Back on the frequent roads and trails, my attention strayed from the mostly snow-free surroundings. Residential and no flowers, leaves or green grass under heavy skies. Just shades of mud and gray clouds. Yeah, not the most appealing landscape.

But the mileage was intriguing. It appeared I was going to end at the storage with about 16 miles and some. I was tired, my knee had started to ache even in the lower gears, but if I just added that extra little bit of cycle path between the school and road back to the storage. It was about a mile extra. Enough to tip me over the 16.whatever miles of my longest ride in 2016. That’s last ride on the Mälar Valley Route with the brakes stuck.
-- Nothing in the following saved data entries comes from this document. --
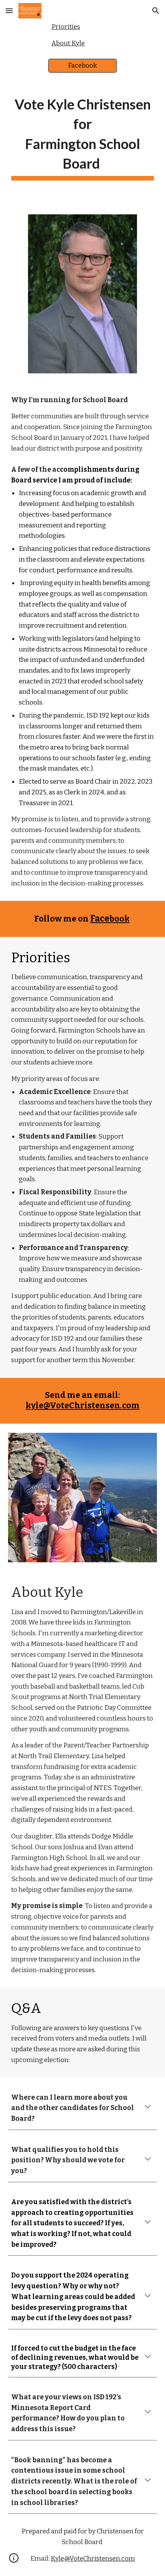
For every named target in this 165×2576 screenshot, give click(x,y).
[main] (82, 137)
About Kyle (68, 43)
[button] (9, 10)
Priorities (65, 27)
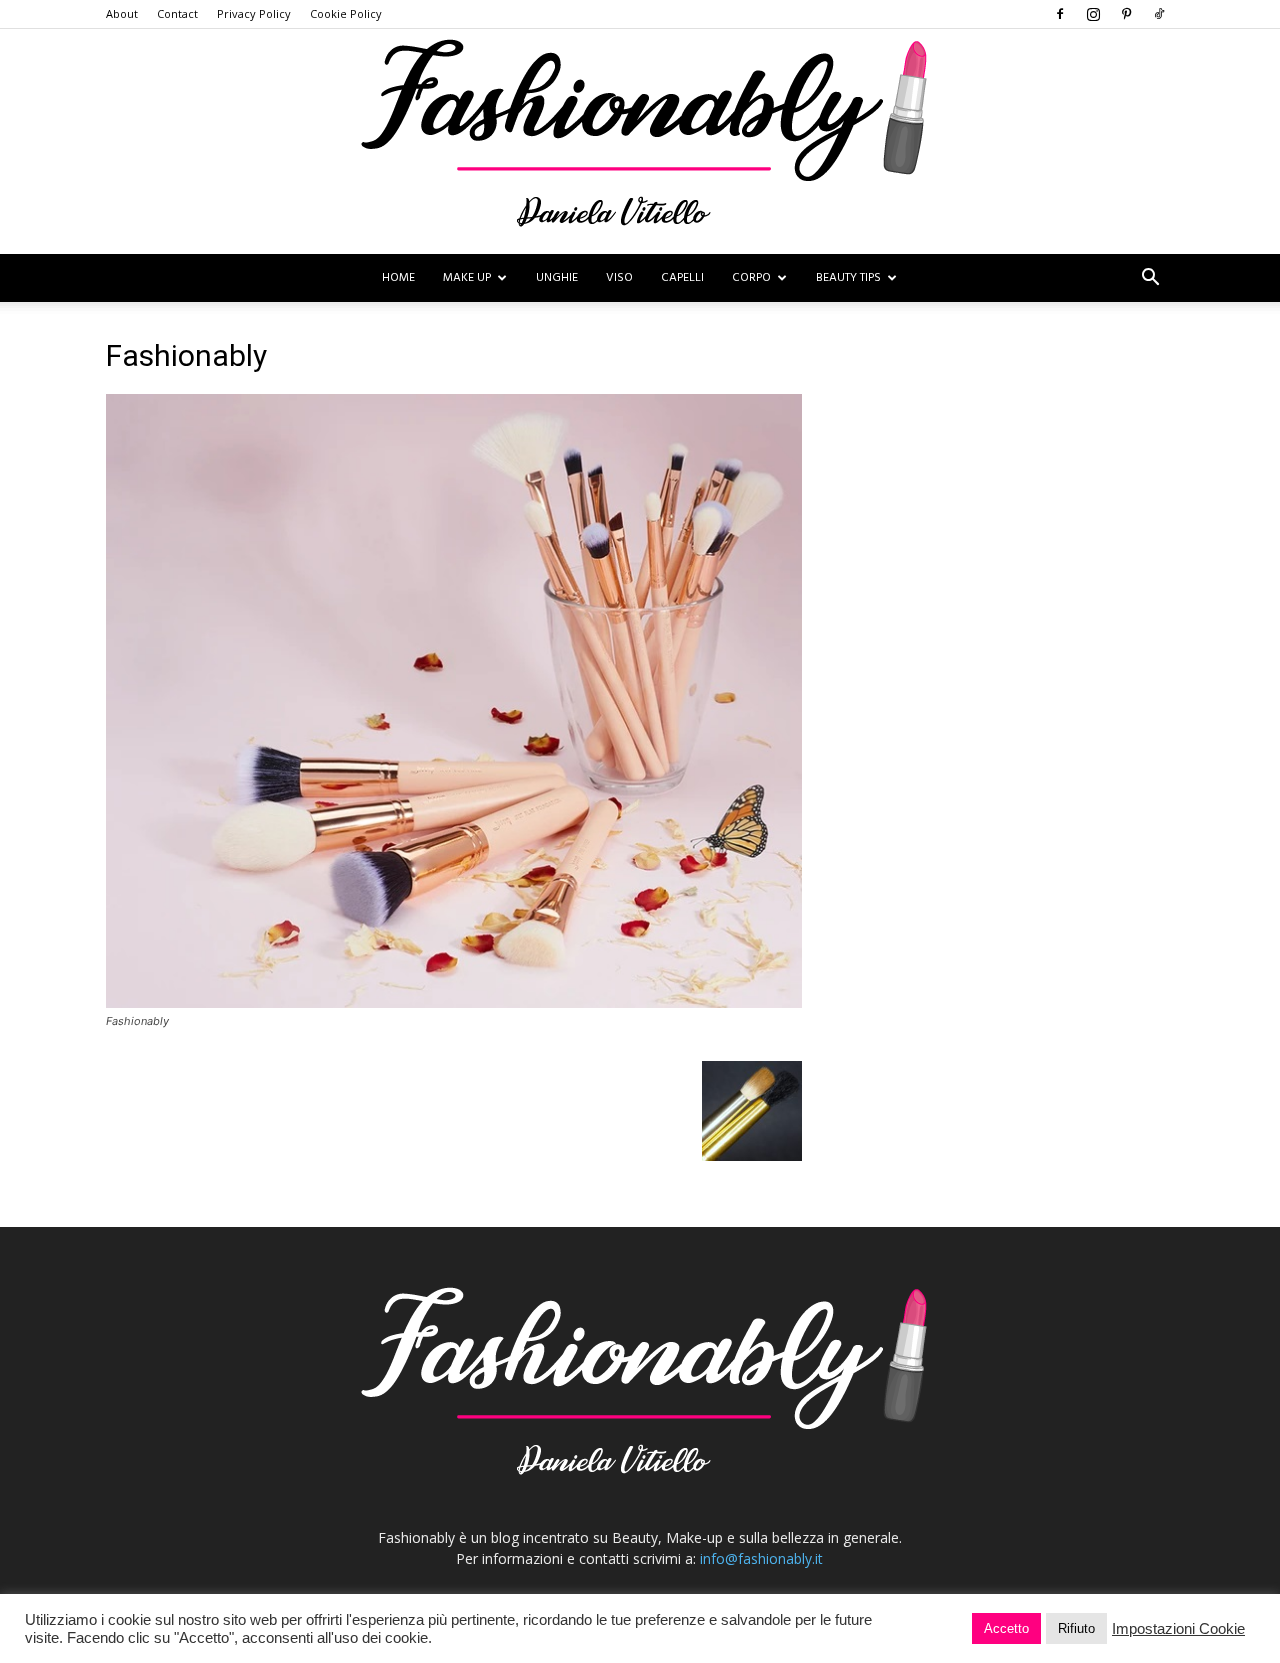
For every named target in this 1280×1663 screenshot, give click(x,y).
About (122, 13)
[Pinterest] (1126, 14)
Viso (619, 278)
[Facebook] (1060, 14)
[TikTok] (1159, 14)
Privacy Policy (254, 13)
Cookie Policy (346, 13)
I just needed the Garmin to tick over to 17 miles to be sure. One measly little mile extra. Chump change compared to the 15 or so I’d already done.

I pushed for it.

And I made it. 17.81 miles when I rolled to a final stop outside the storage. Pretty sure that’s right about 1 mile further than the previous 2016 longest. What flabbergasted me most about the ride was we did that distance in a smidge less than 3 hours. Definitely less than 3 hours of moving time if one subtracts the stops for photos or Loke’s business.

I can’t remember the last time our average speed was that good. Some parts of my credit card tour last year might have had nearly as good a pace. The flat parts that is. But recently and with Loke? Very good for me.

Trike put away in its proper place and Jens was shocked when I called to say I was at the storage. Neither he nor I expected I’d make it all the way home. I’d felt so lousy right up until I plopped in the seat. It made not doing the Mälar Valley’s route feel like a waste, but better safe than sorry.

My nice hubby said he’ll cheerfully do the driving for the Valley route next weekend though. It required a bit of shuffling my ride schedule around so I’d be doing it after one of my 2 day rests. I want the best chance for Loke and I both to be fresh and strong for it. Otherwise, it feels kinda like running a marathon the day before running the New York Marathon.

Now, let’s just hope the weather and my body cooperate!